• **Goal**
Rewrite the records from the line containing "Given: Select the Priya Bharyal cell" through the end of the records, both included, replacing "down arrow" with "chevron" and keeping everything else unchanged. Leave the pictures out of your answer.
[Input start]
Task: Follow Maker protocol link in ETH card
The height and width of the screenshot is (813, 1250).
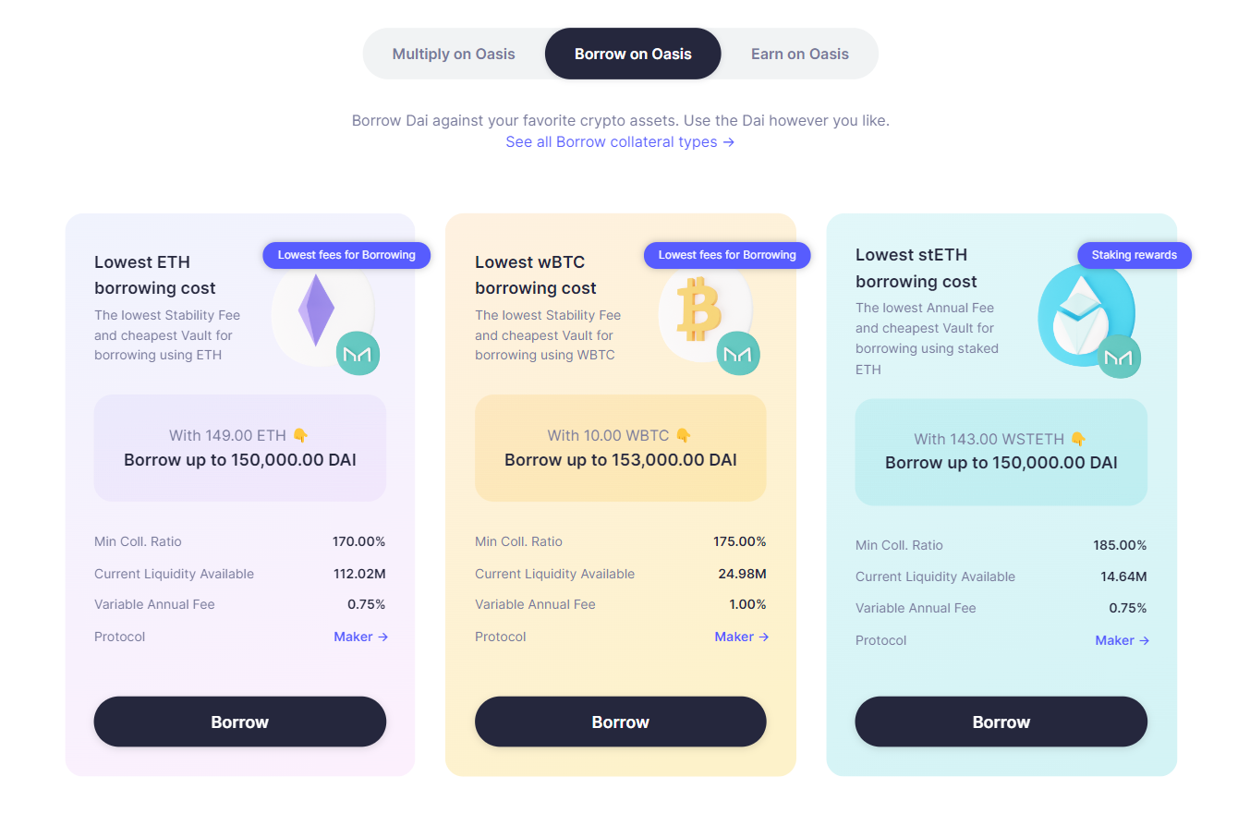Action: (360, 637)
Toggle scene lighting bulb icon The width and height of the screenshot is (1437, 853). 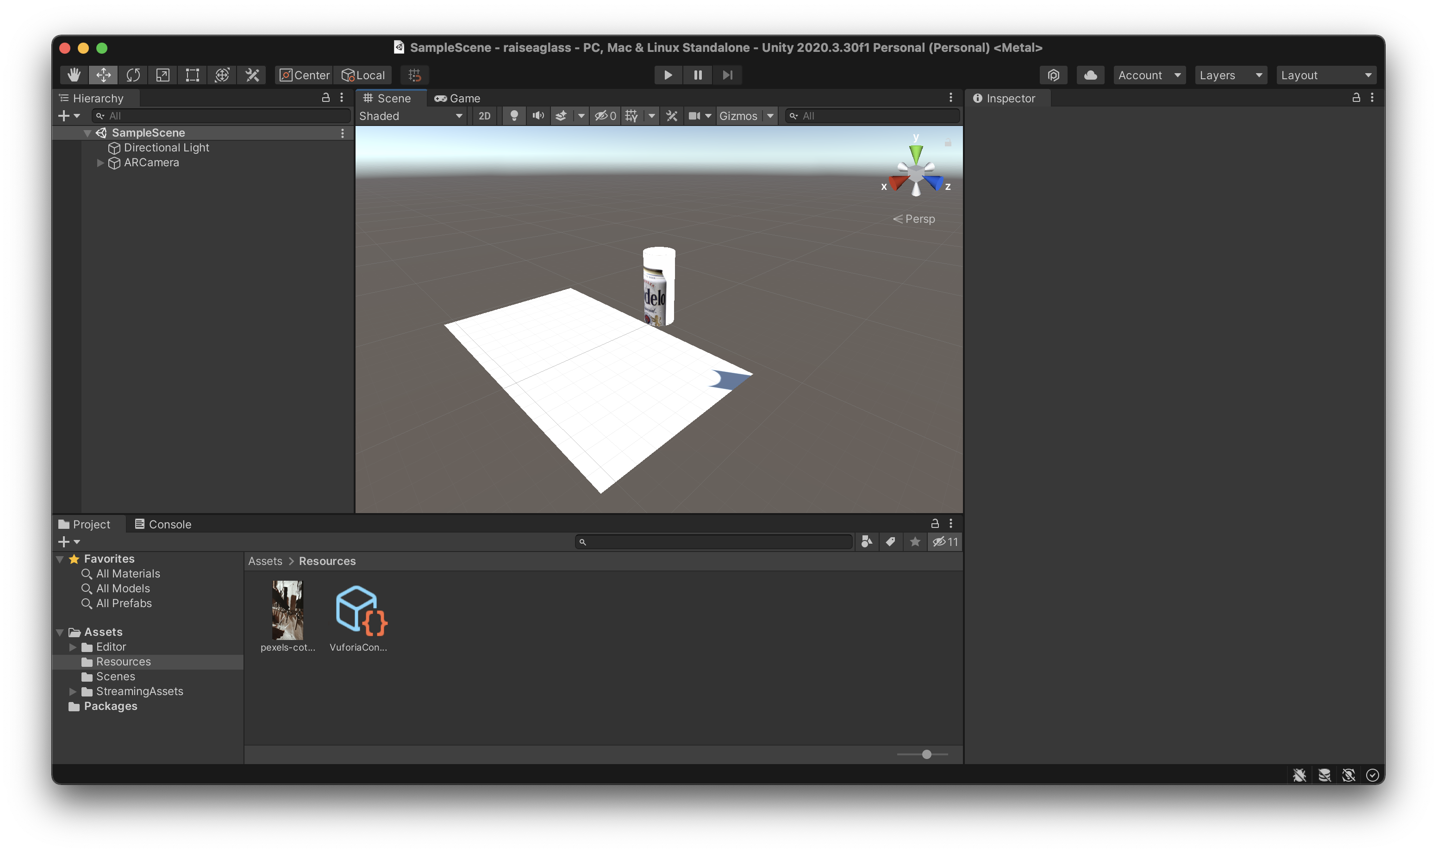point(514,116)
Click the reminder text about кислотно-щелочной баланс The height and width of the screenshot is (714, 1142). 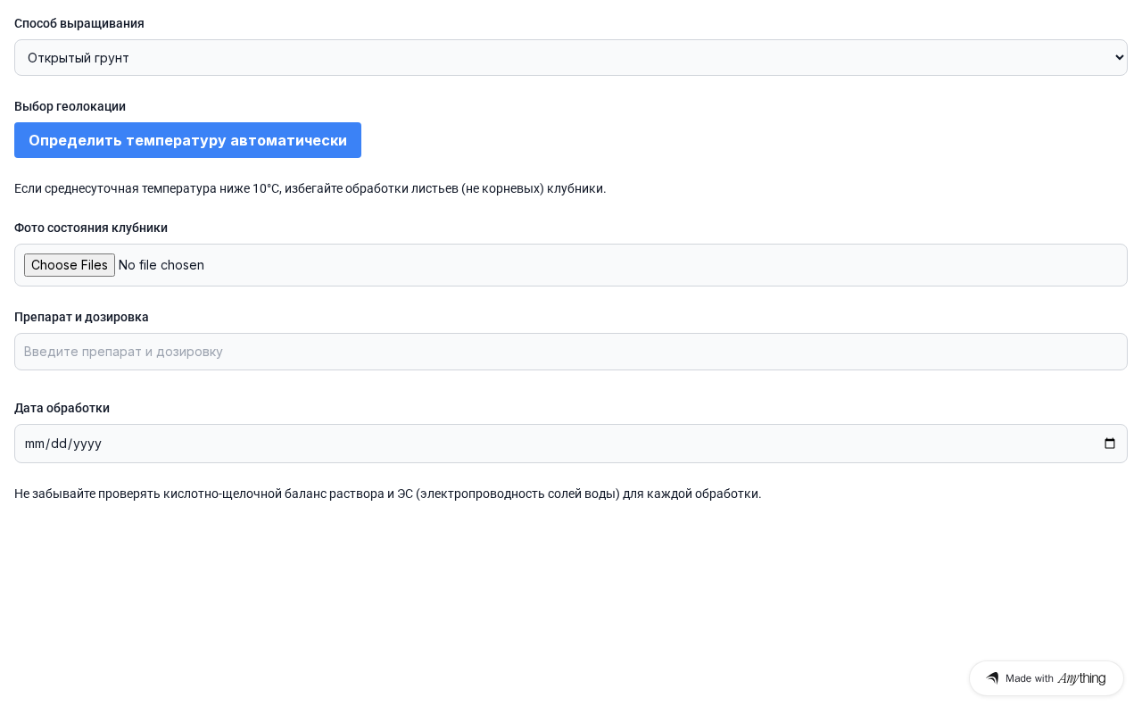(388, 494)
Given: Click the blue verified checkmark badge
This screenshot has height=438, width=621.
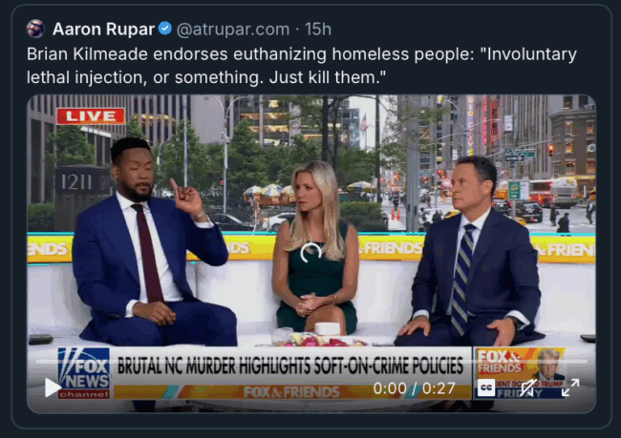Looking at the screenshot, I should (x=164, y=29).
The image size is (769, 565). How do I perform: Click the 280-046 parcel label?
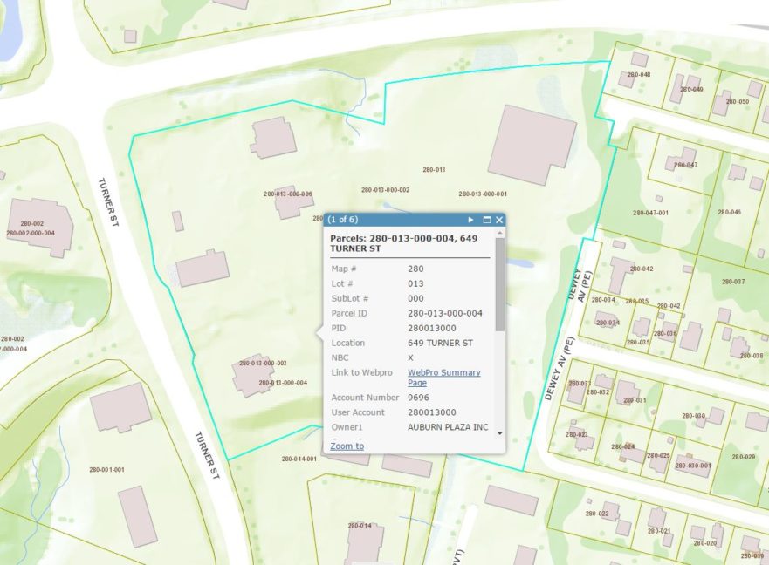[729, 212]
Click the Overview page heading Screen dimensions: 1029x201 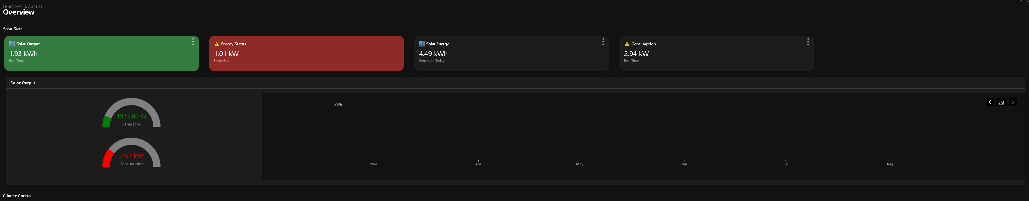pyautogui.click(x=19, y=12)
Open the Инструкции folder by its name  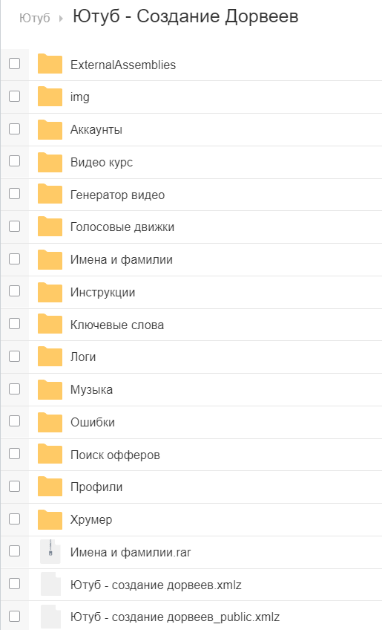click(x=102, y=292)
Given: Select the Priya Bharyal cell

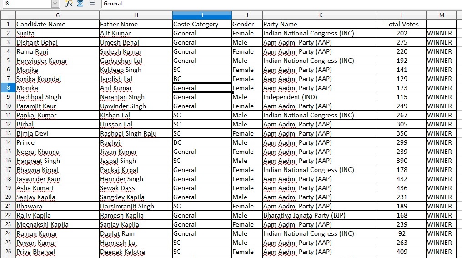Looking at the screenshot, I should pyautogui.click(x=57, y=252).
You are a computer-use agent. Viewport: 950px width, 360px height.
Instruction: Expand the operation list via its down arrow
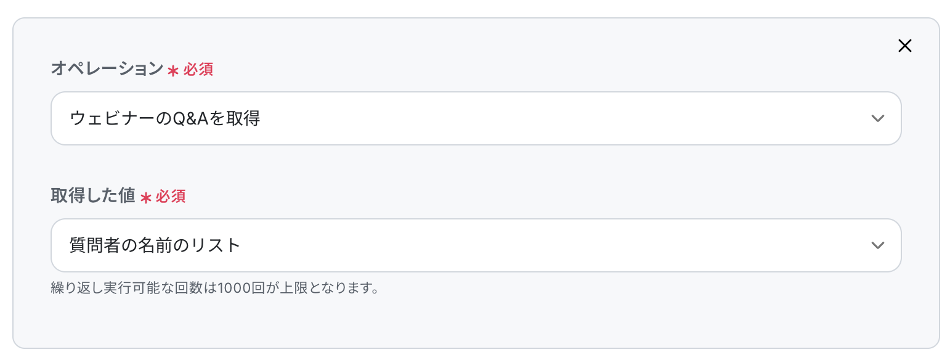[878, 118]
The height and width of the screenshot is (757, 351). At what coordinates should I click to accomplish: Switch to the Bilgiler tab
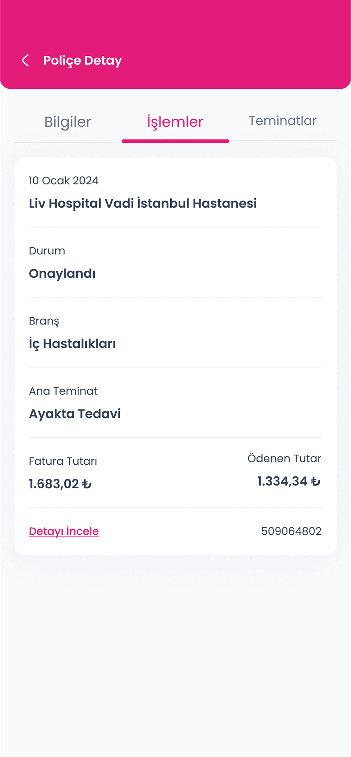pyautogui.click(x=68, y=122)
[Input end]
• **Response**
Given: Select the Priya Bharyal cell

Looking at the screenshot, I should pyautogui.click(x=57, y=252).
You are a computer-use agent. Viewport: 950px width, 360px height.
Instruction: Expand the operation list via its chevron
[878, 118]
The height and width of the screenshot is (757, 351). At what coordinates should I click to accomplish: Switch to the Bilgiler tab
pyautogui.click(x=68, y=122)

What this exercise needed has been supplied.